“Post-truth” is the word of this sick, sad year, Oxford Dictionaries says
The year 2016 has seen its share of high-profile casualties: David Bowie, Leonard Cohen, Gene Wilder, Prince, Muhammad Ali, and now the truth. This last death notice comes courtesy of Oxford Dictionaries, which has named “post-truth” as its word of the year. Despondent journalism teachers around the world should probably turn in their belts and shoelaces right now. According to the Oxford experts, the truth was smothered to death sometime during this tense and emotional year, featuring Britain’s highly publicized exit from the European Union in June and reality TV star Donald Trump’s improbable victory in the U.S. presidential election in November.
Most of the other candidates on Oxford’s Word Of The Year 2016 shortlist were equally depressing: “coulrophobia” (i.e. fear of clowns), “Brexiteer,” “adulting,” “chatbot,” “alt-right,” and “woke.” That was the kind of year 2016 was.
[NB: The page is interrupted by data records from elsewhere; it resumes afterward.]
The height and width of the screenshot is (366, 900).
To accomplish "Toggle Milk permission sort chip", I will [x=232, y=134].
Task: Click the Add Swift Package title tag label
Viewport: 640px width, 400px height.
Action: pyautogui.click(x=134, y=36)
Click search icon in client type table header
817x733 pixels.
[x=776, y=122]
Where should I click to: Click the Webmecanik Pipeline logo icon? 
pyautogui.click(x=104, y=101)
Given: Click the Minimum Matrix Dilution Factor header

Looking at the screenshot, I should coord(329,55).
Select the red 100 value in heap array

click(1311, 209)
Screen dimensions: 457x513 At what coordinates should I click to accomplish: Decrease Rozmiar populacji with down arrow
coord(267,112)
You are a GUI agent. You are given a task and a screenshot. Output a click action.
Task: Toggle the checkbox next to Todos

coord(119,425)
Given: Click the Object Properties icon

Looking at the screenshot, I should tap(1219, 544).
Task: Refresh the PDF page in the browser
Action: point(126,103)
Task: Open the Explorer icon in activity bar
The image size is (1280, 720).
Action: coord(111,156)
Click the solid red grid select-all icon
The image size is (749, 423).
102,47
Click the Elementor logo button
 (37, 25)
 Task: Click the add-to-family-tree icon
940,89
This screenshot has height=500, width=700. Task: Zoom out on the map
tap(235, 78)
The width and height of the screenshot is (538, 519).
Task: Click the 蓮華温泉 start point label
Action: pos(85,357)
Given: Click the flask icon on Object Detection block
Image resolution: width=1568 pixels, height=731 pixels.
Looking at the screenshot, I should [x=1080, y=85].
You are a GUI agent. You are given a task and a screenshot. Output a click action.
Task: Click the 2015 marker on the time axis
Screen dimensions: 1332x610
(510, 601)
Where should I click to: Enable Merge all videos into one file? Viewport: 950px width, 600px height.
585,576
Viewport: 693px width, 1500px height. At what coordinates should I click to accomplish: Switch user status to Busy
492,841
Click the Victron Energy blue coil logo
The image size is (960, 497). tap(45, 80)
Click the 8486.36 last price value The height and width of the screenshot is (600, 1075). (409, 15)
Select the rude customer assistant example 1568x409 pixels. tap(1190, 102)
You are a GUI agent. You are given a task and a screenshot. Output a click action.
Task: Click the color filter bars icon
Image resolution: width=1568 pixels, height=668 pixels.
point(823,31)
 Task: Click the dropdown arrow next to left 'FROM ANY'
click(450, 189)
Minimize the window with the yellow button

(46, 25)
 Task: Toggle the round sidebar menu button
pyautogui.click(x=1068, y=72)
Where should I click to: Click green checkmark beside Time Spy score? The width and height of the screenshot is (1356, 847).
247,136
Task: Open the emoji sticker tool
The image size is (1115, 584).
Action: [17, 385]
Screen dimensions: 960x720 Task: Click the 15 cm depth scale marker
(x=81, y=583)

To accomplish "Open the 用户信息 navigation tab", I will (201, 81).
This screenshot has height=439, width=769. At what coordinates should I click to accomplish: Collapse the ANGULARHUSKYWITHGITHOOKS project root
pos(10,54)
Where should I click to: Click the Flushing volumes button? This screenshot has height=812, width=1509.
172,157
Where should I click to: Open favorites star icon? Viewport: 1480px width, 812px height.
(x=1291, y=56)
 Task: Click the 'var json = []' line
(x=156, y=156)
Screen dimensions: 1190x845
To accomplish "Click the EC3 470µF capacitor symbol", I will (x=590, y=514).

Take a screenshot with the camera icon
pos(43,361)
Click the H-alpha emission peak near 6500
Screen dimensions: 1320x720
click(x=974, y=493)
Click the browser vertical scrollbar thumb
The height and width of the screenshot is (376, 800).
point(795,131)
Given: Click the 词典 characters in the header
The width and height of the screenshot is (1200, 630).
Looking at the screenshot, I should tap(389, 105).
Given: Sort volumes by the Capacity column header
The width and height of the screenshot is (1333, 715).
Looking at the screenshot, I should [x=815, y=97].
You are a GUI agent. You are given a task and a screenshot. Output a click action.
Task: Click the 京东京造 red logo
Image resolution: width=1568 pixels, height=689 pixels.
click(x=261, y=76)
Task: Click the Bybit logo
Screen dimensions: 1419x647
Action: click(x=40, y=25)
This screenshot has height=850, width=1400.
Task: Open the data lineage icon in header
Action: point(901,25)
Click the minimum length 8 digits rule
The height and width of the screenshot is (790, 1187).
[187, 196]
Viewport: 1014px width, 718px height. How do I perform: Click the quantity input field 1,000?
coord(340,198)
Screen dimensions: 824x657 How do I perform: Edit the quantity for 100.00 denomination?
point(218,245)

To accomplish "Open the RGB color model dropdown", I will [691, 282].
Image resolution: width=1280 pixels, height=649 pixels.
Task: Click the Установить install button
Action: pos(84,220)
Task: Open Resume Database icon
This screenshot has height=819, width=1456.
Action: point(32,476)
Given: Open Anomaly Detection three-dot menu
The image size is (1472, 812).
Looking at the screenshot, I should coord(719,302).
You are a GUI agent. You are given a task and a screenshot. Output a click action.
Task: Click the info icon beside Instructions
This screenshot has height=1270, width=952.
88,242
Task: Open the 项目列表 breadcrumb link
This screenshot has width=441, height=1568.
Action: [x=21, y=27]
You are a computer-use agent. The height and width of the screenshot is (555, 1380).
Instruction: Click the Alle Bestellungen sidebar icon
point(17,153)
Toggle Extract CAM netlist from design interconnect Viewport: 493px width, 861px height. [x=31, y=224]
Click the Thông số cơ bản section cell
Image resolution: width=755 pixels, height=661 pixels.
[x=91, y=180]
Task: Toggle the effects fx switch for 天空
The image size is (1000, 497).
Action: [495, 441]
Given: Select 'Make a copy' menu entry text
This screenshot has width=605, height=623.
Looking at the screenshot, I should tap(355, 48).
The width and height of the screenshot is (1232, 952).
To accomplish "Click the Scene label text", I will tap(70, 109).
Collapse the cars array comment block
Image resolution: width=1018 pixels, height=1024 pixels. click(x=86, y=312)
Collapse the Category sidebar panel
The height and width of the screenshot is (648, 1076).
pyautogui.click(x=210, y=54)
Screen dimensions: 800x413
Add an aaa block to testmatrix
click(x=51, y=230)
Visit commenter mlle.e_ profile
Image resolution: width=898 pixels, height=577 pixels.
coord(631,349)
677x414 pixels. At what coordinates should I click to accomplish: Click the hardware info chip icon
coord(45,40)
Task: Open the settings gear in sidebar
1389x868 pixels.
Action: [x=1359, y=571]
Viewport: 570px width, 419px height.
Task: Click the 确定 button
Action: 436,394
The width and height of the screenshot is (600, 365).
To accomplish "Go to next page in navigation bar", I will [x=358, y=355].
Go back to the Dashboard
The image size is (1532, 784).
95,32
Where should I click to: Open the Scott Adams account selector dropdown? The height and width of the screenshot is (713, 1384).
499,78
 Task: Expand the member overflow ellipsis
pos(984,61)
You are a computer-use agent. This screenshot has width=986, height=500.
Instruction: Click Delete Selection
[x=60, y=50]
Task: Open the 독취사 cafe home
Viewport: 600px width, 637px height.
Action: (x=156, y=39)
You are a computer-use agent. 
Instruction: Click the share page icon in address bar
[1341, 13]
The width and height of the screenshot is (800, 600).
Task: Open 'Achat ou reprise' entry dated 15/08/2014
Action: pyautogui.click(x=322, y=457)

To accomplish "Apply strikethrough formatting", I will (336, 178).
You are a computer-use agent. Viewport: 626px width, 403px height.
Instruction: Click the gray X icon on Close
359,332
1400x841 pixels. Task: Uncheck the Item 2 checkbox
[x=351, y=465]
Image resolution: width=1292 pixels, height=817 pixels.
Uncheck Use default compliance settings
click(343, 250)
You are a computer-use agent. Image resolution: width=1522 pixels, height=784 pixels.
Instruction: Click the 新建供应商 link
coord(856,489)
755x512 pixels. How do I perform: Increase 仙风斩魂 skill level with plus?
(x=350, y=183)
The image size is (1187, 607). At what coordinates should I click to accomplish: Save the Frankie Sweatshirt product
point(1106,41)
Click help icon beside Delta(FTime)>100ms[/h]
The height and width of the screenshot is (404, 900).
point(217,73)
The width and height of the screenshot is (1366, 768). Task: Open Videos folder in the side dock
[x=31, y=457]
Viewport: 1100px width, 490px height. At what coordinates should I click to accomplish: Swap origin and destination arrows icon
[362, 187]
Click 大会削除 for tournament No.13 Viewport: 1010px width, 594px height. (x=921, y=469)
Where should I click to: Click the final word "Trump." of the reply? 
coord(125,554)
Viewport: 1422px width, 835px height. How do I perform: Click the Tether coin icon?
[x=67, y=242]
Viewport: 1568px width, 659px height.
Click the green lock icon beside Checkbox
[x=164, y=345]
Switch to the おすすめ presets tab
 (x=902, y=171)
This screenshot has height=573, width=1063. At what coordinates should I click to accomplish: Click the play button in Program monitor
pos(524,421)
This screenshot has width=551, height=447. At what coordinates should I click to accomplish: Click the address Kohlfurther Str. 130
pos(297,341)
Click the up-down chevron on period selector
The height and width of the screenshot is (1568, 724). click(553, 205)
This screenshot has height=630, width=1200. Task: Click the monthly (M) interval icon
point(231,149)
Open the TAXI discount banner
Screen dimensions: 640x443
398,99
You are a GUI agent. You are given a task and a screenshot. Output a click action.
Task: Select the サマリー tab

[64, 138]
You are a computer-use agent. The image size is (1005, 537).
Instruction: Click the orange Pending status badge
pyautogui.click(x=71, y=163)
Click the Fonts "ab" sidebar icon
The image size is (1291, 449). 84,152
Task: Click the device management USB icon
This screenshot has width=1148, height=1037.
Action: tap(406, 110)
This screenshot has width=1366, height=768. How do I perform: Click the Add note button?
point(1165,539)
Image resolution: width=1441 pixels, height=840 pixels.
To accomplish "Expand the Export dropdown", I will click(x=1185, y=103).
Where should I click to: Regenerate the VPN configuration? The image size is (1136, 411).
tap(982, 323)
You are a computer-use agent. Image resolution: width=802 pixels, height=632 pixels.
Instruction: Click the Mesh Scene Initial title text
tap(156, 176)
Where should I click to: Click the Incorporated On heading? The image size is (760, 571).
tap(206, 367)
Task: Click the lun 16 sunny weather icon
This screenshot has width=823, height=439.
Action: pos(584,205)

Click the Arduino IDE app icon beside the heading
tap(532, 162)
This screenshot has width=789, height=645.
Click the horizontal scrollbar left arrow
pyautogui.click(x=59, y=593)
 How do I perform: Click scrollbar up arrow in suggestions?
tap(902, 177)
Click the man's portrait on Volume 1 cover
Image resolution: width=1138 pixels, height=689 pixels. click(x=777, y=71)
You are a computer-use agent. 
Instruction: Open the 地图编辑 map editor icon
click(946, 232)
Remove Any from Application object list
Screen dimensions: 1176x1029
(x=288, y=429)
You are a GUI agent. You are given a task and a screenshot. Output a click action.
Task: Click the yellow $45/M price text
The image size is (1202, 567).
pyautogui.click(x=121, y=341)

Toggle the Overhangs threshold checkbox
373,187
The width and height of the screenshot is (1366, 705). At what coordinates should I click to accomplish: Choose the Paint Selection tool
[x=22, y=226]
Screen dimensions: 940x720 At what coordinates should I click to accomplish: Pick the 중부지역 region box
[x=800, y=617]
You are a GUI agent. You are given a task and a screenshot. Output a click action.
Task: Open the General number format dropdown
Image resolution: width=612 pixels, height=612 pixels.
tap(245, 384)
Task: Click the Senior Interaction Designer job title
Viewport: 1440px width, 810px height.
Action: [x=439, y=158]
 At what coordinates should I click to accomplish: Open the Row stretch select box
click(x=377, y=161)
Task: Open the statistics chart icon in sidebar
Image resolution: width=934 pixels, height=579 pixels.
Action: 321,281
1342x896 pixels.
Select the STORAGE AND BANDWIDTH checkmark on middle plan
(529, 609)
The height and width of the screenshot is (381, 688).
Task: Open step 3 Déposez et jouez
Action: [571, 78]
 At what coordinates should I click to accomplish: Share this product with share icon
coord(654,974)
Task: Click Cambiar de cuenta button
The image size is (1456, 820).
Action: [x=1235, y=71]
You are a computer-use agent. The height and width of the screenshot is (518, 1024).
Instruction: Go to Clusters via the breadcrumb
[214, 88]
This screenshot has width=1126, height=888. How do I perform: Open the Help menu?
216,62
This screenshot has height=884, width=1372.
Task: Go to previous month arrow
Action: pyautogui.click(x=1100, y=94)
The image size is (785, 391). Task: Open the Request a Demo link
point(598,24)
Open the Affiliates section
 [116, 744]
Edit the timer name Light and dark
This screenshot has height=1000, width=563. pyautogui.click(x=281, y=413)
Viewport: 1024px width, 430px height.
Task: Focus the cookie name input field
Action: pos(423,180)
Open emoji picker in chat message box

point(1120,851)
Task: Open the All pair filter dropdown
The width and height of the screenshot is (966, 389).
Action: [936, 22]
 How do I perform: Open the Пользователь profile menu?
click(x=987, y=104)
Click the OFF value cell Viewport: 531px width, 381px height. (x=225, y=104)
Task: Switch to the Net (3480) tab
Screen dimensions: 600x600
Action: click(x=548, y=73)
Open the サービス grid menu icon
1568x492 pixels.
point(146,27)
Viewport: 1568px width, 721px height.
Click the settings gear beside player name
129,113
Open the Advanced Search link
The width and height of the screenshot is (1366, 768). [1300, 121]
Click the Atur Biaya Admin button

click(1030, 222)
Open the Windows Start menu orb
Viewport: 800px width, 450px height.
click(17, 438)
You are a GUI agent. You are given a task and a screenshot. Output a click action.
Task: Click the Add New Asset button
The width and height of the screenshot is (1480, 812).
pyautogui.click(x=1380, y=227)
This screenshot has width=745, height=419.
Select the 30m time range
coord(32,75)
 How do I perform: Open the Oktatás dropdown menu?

Ultimately, it was “post-truth” that emerged triumphant from the pack. Officially, it means “relating to or denoting circumstances in which objective facts are less influential in shaping public opinion than appeals to emotion and personal belief.” In its announcement, Oxford gives a pocket history of the term, tracing it back to a 1992 essay that Steve Tesich wrote for The Nation about the Iran-Contra scandal and the first Persian Gulf conflict. There was even a book by Ralph Keyes called The Post-Truth Era in 2004. But 2016 was the year that “post-truth” politics truly came of age, especially in stories related to Brexit and Trump.
Oxford also acknowledges Stephen Colbert’s neologism “truthiness,” which was Merriam-Webster’s pick for Word Of The Year back in 2006. Apparently, things have only gotten worse for the truth in the ensuing decade.